Text and item location entries
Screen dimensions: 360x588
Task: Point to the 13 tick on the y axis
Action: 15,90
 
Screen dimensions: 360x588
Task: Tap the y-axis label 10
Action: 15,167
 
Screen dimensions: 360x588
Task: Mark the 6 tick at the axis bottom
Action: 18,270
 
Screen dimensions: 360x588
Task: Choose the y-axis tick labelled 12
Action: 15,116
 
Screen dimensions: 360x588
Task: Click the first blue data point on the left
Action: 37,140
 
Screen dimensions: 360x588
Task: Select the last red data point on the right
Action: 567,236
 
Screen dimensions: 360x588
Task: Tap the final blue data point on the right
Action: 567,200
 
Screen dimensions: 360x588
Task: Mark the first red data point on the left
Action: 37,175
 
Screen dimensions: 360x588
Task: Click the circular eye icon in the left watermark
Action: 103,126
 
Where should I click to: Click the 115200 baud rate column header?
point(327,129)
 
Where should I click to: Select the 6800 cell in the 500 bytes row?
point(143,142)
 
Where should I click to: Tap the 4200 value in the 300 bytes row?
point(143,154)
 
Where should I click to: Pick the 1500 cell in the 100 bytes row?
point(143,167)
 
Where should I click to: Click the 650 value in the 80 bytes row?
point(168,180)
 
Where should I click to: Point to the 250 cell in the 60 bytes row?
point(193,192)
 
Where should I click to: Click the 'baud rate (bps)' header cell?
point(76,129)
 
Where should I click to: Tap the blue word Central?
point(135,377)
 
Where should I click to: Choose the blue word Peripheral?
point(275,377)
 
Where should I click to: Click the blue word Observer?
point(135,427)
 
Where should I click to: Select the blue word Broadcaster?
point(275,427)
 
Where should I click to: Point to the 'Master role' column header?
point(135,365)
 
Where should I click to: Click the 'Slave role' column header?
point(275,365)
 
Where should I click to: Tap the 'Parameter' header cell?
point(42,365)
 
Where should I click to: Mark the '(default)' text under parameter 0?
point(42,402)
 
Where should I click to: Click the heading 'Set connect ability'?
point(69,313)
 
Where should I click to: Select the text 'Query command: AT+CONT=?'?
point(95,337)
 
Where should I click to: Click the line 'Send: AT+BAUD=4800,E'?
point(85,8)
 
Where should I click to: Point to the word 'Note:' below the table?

* * *

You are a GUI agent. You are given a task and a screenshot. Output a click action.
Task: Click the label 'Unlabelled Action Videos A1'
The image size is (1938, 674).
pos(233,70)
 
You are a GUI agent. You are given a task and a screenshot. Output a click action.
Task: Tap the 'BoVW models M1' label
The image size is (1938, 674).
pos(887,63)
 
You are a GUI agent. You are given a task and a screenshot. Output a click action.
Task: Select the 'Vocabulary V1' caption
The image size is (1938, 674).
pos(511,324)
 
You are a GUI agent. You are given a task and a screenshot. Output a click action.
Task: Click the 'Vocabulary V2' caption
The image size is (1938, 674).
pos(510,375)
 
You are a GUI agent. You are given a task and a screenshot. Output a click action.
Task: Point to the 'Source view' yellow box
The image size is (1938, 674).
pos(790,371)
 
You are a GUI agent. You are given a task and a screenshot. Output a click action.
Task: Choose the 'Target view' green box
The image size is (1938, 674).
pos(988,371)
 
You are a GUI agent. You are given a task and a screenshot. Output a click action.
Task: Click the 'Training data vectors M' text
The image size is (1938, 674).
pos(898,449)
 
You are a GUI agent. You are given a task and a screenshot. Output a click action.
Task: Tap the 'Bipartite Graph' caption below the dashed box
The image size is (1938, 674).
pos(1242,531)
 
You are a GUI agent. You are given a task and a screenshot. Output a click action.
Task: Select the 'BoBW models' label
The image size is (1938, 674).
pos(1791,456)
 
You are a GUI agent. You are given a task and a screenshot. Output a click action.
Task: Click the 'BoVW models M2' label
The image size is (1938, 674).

TASK PROMPT -> Retype the material from the line containing "Where should I click to: Select the text" through the line containing "Where should I click to: Point to the word", including both of those lines, with nothing changed.

EXERCISE OUTPUT ->
Where should I click to: Select the text 'Query command: AT+CONT=?'?
point(95,337)
 
Where should I click to: Click the line 'Send: AT+BAUD=4800,E'?
point(85,8)
 
Where should I click to: Point to the word 'Note:' below the table?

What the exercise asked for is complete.